> _TASK BRIEF_
The records below hold a stretch from the line with "Toggle the second ruler lock icon" through the line with "The height and width of the screenshot is (896, 1349)."; return exactly those lines, ends included, and nothing more.
****
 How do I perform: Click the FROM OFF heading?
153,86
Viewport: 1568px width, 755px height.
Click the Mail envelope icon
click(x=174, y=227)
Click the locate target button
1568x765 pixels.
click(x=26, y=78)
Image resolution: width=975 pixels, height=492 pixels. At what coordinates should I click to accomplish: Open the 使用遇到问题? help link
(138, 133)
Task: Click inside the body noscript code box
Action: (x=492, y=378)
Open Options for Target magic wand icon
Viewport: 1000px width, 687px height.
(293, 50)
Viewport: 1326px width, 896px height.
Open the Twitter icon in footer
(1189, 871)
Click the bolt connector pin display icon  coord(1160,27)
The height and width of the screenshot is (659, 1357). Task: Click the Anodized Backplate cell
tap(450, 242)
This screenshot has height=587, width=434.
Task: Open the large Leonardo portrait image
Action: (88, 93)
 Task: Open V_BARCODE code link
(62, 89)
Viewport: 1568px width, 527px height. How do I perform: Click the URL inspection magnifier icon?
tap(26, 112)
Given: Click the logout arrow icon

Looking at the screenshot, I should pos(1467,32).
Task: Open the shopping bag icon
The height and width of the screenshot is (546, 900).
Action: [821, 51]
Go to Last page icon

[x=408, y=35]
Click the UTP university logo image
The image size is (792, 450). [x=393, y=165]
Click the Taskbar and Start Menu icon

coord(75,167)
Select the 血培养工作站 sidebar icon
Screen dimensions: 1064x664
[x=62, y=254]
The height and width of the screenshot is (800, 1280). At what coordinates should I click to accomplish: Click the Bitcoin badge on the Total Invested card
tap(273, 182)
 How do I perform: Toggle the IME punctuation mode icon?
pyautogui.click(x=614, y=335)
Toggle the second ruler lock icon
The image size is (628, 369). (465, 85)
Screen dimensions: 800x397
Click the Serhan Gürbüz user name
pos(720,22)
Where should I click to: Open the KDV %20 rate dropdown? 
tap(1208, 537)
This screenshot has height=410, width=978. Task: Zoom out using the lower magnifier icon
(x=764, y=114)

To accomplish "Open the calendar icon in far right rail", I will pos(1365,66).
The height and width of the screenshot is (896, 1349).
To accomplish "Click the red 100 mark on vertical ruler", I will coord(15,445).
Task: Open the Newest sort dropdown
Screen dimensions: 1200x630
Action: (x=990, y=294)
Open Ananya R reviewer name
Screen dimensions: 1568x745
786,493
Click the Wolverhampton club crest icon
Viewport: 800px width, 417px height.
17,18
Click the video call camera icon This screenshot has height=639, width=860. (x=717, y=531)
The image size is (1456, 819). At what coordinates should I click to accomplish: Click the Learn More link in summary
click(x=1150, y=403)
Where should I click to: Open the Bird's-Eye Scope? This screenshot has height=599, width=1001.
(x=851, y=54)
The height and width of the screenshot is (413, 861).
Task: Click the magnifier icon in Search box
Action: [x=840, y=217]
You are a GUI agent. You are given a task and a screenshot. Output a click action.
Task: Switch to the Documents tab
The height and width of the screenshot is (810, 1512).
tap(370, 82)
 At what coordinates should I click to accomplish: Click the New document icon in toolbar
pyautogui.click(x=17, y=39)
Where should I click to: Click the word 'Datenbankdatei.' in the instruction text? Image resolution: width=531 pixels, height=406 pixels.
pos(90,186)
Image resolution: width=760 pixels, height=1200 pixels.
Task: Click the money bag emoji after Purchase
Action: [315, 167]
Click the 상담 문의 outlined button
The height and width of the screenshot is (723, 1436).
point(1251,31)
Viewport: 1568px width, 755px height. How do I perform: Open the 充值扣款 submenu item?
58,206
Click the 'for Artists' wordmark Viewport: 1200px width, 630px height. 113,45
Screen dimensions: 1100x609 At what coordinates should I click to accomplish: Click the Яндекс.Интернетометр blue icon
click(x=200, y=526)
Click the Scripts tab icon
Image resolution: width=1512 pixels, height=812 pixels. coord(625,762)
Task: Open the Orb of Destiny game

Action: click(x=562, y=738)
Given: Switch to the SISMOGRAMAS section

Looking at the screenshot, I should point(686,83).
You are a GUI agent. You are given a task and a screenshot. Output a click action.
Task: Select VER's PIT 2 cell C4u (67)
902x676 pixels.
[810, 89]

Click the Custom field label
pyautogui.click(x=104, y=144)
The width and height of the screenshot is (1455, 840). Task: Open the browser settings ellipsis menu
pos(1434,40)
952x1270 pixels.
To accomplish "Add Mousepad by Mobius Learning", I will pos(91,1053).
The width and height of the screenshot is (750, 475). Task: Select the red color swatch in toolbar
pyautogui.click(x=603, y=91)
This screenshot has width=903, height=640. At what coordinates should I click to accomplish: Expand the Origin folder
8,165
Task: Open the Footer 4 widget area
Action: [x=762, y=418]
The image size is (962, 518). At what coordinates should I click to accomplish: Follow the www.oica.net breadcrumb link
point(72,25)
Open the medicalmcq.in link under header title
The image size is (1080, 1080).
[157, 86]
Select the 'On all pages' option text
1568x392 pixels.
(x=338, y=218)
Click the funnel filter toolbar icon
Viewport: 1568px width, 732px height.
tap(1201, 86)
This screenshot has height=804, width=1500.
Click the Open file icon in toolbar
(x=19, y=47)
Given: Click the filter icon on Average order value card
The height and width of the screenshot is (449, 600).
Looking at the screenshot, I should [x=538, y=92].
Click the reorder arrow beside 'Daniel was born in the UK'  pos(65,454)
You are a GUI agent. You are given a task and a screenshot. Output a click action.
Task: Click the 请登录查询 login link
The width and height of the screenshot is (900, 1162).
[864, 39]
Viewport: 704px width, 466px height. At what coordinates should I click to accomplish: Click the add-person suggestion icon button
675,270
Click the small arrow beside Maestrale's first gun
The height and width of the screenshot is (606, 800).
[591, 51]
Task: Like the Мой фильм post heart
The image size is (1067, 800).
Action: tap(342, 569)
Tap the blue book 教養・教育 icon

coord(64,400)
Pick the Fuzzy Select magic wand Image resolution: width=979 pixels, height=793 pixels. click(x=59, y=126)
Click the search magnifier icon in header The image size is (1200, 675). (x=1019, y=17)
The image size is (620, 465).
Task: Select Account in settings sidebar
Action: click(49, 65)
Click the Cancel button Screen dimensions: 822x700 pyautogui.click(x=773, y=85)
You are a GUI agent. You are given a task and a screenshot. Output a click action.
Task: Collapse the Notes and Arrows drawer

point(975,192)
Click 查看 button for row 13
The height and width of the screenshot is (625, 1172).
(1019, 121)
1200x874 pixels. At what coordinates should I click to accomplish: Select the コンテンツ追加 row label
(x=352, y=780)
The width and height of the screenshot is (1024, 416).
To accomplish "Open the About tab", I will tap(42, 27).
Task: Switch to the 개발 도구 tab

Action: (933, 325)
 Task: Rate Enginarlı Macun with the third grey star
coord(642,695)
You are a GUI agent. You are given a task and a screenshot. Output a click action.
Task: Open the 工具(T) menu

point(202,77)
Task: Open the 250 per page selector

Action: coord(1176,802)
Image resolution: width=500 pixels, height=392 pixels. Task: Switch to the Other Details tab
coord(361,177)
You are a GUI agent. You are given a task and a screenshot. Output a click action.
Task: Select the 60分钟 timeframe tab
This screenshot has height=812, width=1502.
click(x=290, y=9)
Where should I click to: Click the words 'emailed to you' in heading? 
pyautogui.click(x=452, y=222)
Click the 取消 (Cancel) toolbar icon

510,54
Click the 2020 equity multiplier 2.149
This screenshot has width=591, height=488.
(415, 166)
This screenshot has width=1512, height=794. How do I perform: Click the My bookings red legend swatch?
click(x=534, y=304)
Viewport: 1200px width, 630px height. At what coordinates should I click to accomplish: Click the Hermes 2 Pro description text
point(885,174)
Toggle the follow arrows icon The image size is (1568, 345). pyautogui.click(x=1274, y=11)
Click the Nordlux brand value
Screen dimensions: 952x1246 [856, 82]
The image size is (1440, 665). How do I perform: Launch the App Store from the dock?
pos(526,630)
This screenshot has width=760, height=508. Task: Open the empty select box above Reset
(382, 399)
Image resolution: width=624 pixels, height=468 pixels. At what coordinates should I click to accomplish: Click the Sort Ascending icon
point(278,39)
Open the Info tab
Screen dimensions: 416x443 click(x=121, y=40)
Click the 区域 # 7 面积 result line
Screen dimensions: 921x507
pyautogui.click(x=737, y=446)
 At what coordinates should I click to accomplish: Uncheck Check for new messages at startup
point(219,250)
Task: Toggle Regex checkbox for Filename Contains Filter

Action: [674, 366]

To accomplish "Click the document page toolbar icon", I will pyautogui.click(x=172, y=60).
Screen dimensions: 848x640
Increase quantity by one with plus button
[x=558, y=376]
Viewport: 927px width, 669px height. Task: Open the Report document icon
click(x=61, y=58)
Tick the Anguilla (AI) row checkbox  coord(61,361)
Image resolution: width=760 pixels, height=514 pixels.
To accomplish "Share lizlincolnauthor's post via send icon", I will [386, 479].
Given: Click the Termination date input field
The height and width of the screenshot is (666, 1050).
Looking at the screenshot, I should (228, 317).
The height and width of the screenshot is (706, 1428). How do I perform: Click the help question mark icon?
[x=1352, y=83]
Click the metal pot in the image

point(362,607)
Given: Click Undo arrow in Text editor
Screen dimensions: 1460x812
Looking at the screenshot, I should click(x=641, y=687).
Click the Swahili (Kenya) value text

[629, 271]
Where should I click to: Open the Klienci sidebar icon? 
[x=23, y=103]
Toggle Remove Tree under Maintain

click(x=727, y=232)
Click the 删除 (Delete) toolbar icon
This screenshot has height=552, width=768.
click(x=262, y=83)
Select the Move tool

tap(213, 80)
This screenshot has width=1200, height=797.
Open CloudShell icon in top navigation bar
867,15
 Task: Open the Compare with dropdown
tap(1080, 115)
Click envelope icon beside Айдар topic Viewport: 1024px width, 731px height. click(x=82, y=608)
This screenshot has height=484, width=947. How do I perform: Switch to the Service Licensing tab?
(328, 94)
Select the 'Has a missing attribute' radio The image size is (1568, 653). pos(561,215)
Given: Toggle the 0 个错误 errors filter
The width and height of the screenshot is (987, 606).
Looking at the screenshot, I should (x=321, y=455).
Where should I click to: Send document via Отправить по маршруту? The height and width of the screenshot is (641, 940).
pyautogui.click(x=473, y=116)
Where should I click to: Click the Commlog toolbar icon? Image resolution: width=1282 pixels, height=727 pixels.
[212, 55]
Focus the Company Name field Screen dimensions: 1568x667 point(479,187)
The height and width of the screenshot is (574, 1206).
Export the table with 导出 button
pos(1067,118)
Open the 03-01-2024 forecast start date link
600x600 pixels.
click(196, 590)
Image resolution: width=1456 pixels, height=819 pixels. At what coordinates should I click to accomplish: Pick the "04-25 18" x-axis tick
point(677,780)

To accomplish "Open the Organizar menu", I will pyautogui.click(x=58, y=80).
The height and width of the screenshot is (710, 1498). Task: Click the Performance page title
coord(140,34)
****
> _SOLVED PROBLEM_
Toggle the second ruler lock icon
The image size is (628, 369). (465, 85)
Screen dimensions: 800x397
Click the Serhan Gürbüz user name
pos(720,22)
Where should I click to: Open the KDV %20 rate dropdown? 
tap(1208, 537)
This screenshot has height=410, width=978. Task: Zoom out using the lower magnifier icon
(x=764, y=114)

To accomplish "Open the calendar icon in far right rail", I will pos(1365,66).
The height and width of the screenshot is (896, 1349).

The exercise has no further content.